TRIBUNNEWS.COM, JAKARTA - Komisi Pemberantasan Korupsi (KPK) baru saja menangkap Deviyanti Rochaeni, seorang perempuan jaksa di Kejaksaan Tinggi Jawa Barat.
Jaksa Agung HM Prasetyo mengungkapkan sisi lain kehidupan Deviyanti yang bersuamikan seorang sopir dan sehari-hari berjualan kue untuk menambah penghasilan.
Devyanti ditangkap KPK di ruang kerjanya, 11 April 2016, setelah menerima uang suap Rp 582 juta yang diberikan Ny Leni Marlina, istri Jajang Abdul Kholik (terdakwa kasus penyalahgunaan uang BPJS Kabupaten Subang).
Uang tersebut berasal dari Bupati Subang, Ojang Sohandi, untuk Deviyanti dan Jaksa Fahri Nurmalio.
Ketika menyampaikan latar belakang Devi di hadapan anggota Komisi III DPR, Kamis (21/4/2016), Jaksa Agung tampak berkaca-kaca dan suaranya serak menahan kesedihan. Ia bahkan sempat berhenti bicara beberapa saat.

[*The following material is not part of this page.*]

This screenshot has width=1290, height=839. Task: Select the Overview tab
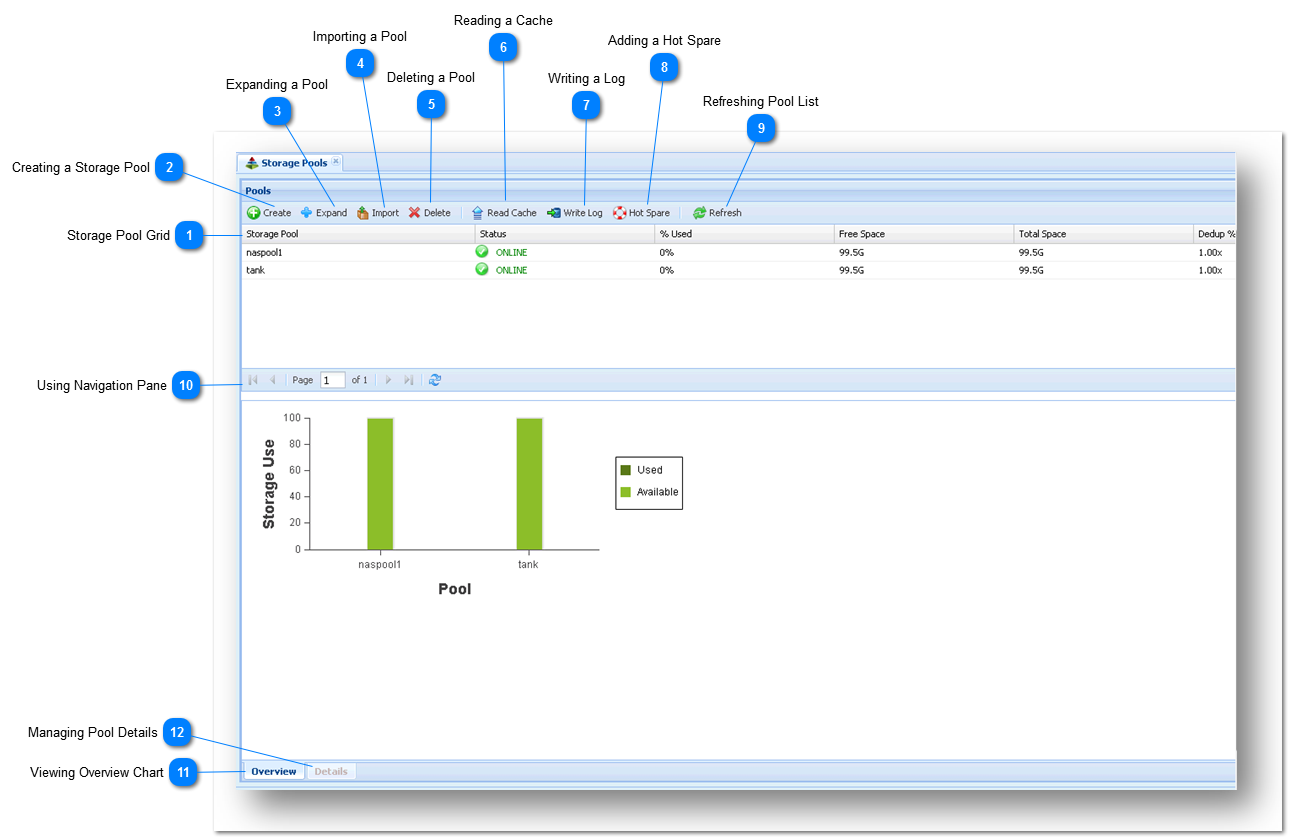[273, 771]
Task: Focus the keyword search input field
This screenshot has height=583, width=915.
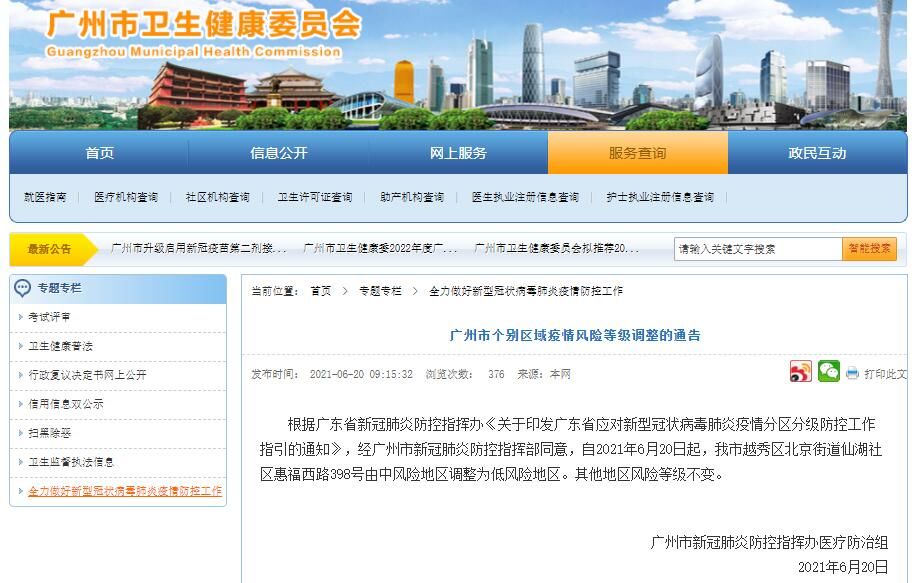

"Devi ini pernah bertugas di Pontianak, kemudian di Sumatera Selatan, kalau nggak salah di Baturaja. Terakhir ke Bandung. Suaminya seorang sopir," kata HM Prasetyo dengan suara terbata-bata.
Setelah berhenti bicara sejenak, Prasetyo menambahkan, "Untuk menambah penghasilan, ia jualan kue. Ketika ditangkap ia sedang menyiapkan jualan kue."

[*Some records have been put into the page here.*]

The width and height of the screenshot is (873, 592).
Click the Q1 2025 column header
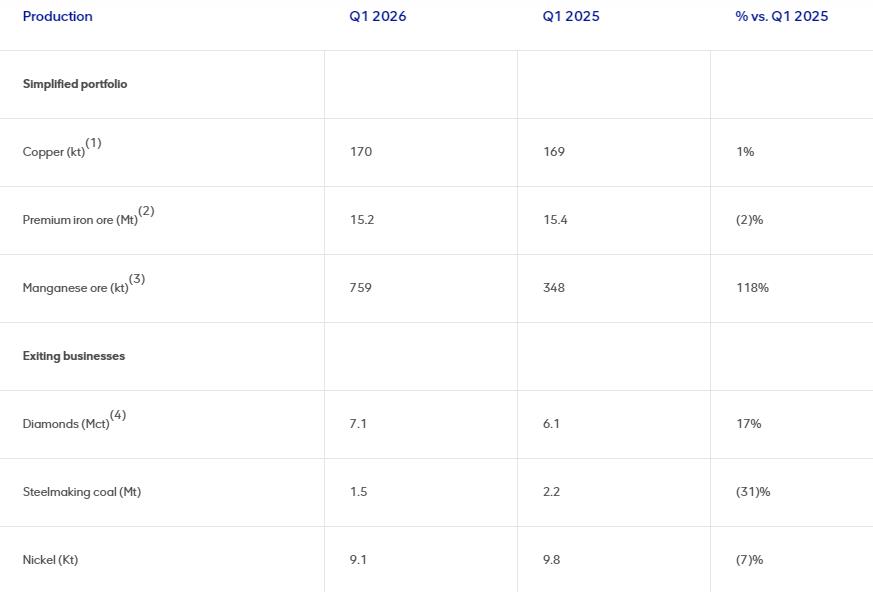pyautogui.click(x=571, y=16)
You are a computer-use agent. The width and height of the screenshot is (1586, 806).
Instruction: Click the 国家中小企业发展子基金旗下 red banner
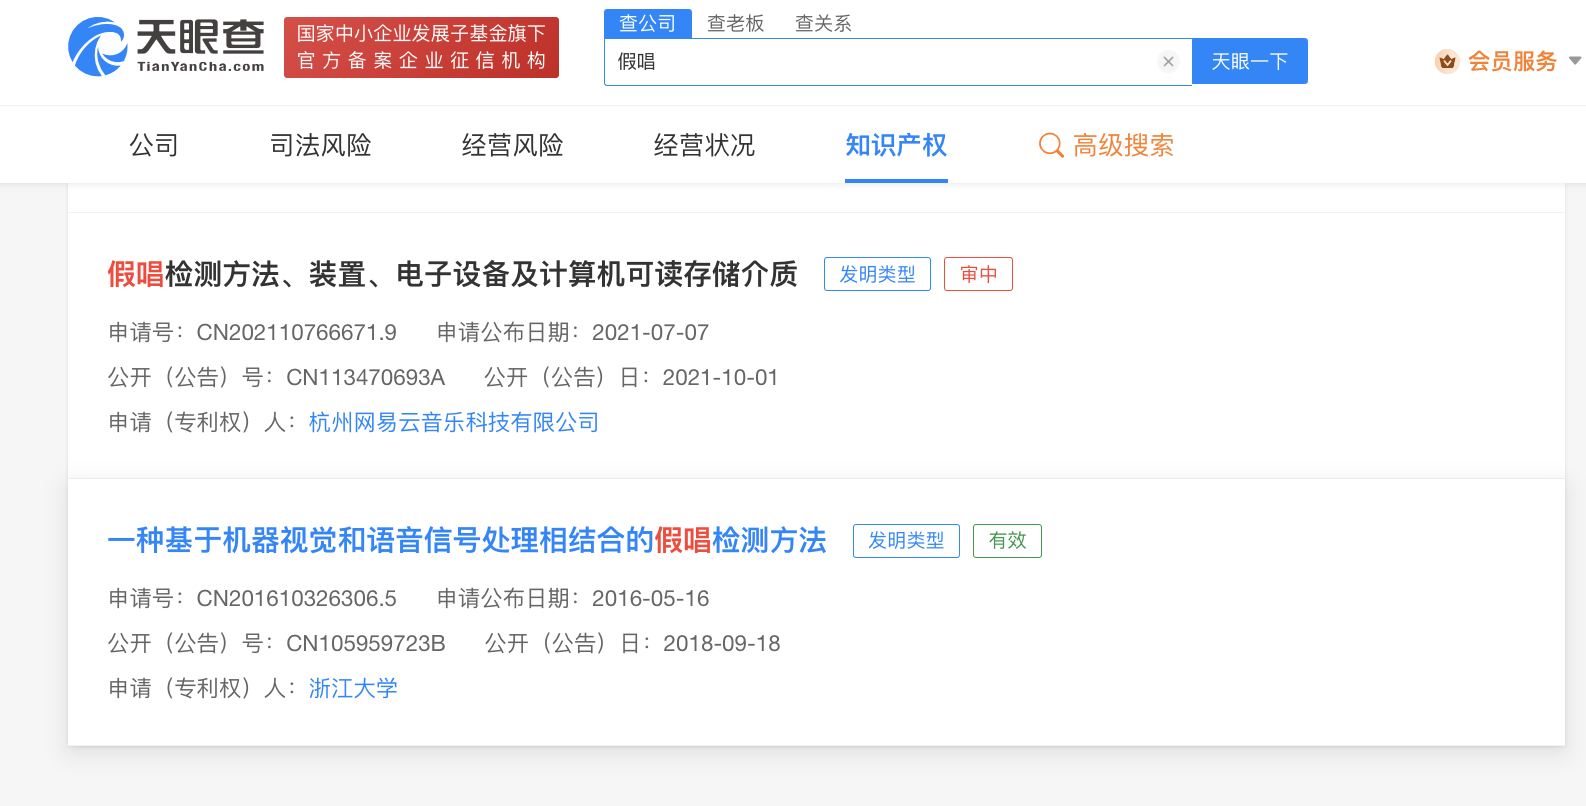(x=421, y=47)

Jaksa Agung juga menceritakan latar belakang Jaksa Fahri Nurmalio yang kini bertugas di Kejaksaan Tinggi Jawa Tengah setelah dimutasikan dari Kejaksaan Tinggi Jawa Barat.
Prasetyo menyebut Fahri merupakan jaksa yang baik.

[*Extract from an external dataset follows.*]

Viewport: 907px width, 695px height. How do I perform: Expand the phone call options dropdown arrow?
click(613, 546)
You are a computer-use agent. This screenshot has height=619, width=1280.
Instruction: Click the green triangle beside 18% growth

Ketua Komisi III DPR Bambang Soesatyo yang memimpin rapat sempat memotong pembicaraan Prasetyo.
"Fahri Hamzah (Wakil Ketua DPR Fahri Hamzah)?" kata Bambang.
"Bukan Fahri Hamzah. Ini kebetulan satu kampung sama saya dan Pak Akbar Faizal dari Borneo. Anak ini baik. Saya coba telusuri track record-nya, dikenal jaksa yang baik. Tapi kembali lagi itu musibah, harus dihadapi," kata Prasetyo.
Prasetyo mengatakan operasi tangkap tangan (OTT) terhadap Devi berawal dari kasus dugaan korupsi dana BPJS di Kabupaten Subang. Diduga Bupati Subang terlibat dalam kasus itu.
"Namun ada usaha bagaimana agar bupati dinyatakan tidak terlibat dengan kasus itu. Jadi perkara ini ditangani oleh Polda Jawa Barat. Kejaksaan menerima berkas dari Polda. Mestinya perlu ditelusuri kalaupun ada usaha untuk mengeliminir kasus ini," ungkapnya.